§ What this task involves:
Output every record precisely.

§ Extracted information:

########################################

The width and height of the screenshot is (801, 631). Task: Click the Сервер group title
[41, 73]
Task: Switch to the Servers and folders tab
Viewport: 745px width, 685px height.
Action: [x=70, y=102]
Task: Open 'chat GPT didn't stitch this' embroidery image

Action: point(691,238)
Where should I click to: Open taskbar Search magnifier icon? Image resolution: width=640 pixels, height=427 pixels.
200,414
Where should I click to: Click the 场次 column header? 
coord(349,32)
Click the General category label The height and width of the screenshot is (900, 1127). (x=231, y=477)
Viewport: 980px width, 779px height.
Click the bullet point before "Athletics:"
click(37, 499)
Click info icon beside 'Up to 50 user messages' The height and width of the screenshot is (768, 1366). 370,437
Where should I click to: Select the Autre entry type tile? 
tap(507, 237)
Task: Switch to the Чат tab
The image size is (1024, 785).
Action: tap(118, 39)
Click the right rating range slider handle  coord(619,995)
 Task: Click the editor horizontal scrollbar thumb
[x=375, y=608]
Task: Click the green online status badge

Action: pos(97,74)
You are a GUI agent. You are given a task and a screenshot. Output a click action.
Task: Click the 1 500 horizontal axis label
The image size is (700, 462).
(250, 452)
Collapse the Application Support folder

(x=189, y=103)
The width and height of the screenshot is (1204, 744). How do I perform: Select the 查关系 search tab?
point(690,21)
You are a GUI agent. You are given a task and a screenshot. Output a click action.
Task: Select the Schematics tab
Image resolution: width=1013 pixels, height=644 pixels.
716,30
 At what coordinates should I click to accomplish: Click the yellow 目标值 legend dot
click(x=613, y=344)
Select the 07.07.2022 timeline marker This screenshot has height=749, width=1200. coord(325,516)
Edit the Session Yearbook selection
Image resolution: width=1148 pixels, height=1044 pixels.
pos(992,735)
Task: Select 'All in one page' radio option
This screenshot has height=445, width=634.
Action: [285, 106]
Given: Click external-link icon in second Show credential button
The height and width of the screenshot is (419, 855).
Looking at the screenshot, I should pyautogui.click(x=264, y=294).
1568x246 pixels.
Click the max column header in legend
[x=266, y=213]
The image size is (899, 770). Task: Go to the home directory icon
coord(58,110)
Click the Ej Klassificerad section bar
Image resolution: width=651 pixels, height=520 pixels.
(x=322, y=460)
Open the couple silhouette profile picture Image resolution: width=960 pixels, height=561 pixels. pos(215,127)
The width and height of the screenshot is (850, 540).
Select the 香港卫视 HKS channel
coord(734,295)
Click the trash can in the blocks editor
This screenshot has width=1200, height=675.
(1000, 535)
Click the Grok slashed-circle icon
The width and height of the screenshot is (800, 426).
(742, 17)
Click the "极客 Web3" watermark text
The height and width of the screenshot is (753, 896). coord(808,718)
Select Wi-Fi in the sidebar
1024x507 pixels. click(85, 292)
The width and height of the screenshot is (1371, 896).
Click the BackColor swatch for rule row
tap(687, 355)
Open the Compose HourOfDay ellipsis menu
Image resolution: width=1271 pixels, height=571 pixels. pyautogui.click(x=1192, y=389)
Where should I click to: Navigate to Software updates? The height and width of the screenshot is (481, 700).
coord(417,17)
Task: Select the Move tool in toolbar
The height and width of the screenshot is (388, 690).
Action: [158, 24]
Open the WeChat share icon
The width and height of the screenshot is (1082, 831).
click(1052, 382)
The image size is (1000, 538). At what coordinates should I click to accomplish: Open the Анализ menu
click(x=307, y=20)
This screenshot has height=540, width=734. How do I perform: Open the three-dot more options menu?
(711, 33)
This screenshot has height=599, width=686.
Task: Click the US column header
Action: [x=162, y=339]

########################################

§ Task output:
The width and height of the screenshot is (801, 631). Task: Click the Сервер group title
[41, 73]
Task: Switch to the Servers and folders tab
Viewport: 745px width, 685px height.
Action: [x=70, y=102]
Task: Open 'chat GPT didn't stitch this' embroidery image

Action: point(691,238)
Where should I click to: Open taskbar Search magnifier icon? Image resolution: width=640 pixels, height=427 pixels.
200,414
Where should I click to: Click the 场次 column header? 
coord(349,32)
Click the General category label The height and width of the screenshot is (900, 1127). (x=231, y=477)
Viewport: 980px width, 779px height.
Click the bullet point before "Athletics:"
click(37, 499)
Click info icon beside 'Up to 50 user messages' The height and width of the screenshot is (768, 1366). 370,437
Where should I click to: Select the Autre entry type tile? 
tap(507, 237)
Task: Switch to the Чат tab
The image size is (1024, 785).
Action: tap(118, 39)
Click the right rating range slider handle  coord(619,995)
 Task: Click the editor horizontal scrollbar thumb
[x=375, y=608]
Task: Click the green online status badge

Action: pos(97,74)
You are a GUI agent. You are given a task and a screenshot. Output a click action.
Task: Click the 1 500 horizontal axis label
The image size is (700, 462).
(250, 452)
Collapse the Application Support folder

(x=189, y=103)
The width and height of the screenshot is (1204, 744). How do I perform: Select the 查关系 search tab?
point(690,21)
You are a GUI agent. You are given a task and a screenshot. Output a click action.
Task: Select the Schematics tab
Image resolution: width=1013 pixels, height=644 pixels.
716,30
 At what coordinates should I click to accomplish: Click the yellow 目标值 legend dot
click(x=613, y=344)
Select the 07.07.2022 timeline marker This screenshot has height=749, width=1200. coord(325,516)
Edit the Session Yearbook selection
Image resolution: width=1148 pixels, height=1044 pixels.
pos(992,735)
Task: Select 'All in one page' radio option
This screenshot has height=445, width=634.
Action: [285, 106]
Given: Click external-link icon in second Show credential button
The height and width of the screenshot is (419, 855).
Looking at the screenshot, I should pyautogui.click(x=264, y=294).
1568x246 pixels.
Click the max column header in legend
[x=266, y=213]
The image size is (899, 770). Task: Go to the home directory icon
coord(58,110)
Click the Ej Klassificerad section bar
Image resolution: width=651 pixels, height=520 pixels.
(x=322, y=460)
Open the couple silhouette profile picture Image resolution: width=960 pixels, height=561 pixels. pos(215,127)
The width and height of the screenshot is (850, 540).
Select the 香港卫视 HKS channel
coord(734,295)
Click the trash can in the blocks editor
This screenshot has width=1200, height=675.
(1000, 535)
Click the Grok slashed-circle icon
The width and height of the screenshot is (800, 426).
(742, 17)
Click the "极客 Web3" watermark text
The height and width of the screenshot is (753, 896). coord(808,718)
Select Wi-Fi in the sidebar
1024x507 pixels. click(85, 292)
The width and height of the screenshot is (1371, 896).
Click the BackColor swatch for rule row
tap(687, 355)
Open the Compose HourOfDay ellipsis menu
Image resolution: width=1271 pixels, height=571 pixels. pyautogui.click(x=1192, y=389)
Where should I click to: Navigate to Software updates? The height and width of the screenshot is (481, 700).
coord(417,17)
Task: Select the Move tool in toolbar
The height and width of the screenshot is (388, 690).
Action: [158, 24]
Open the WeChat share icon
The width and height of the screenshot is (1082, 831).
click(1052, 382)
The image size is (1000, 538). At what coordinates should I click to accomplish: Open the Анализ menu
click(x=307, y=20)
This screenshot has height=540, width=734. How do I perform: Open the three-dot more options menu?
(711, 33)
This screenshot has height=599, width=686.
Task: Click the US column header
Action: [x=162, y=339]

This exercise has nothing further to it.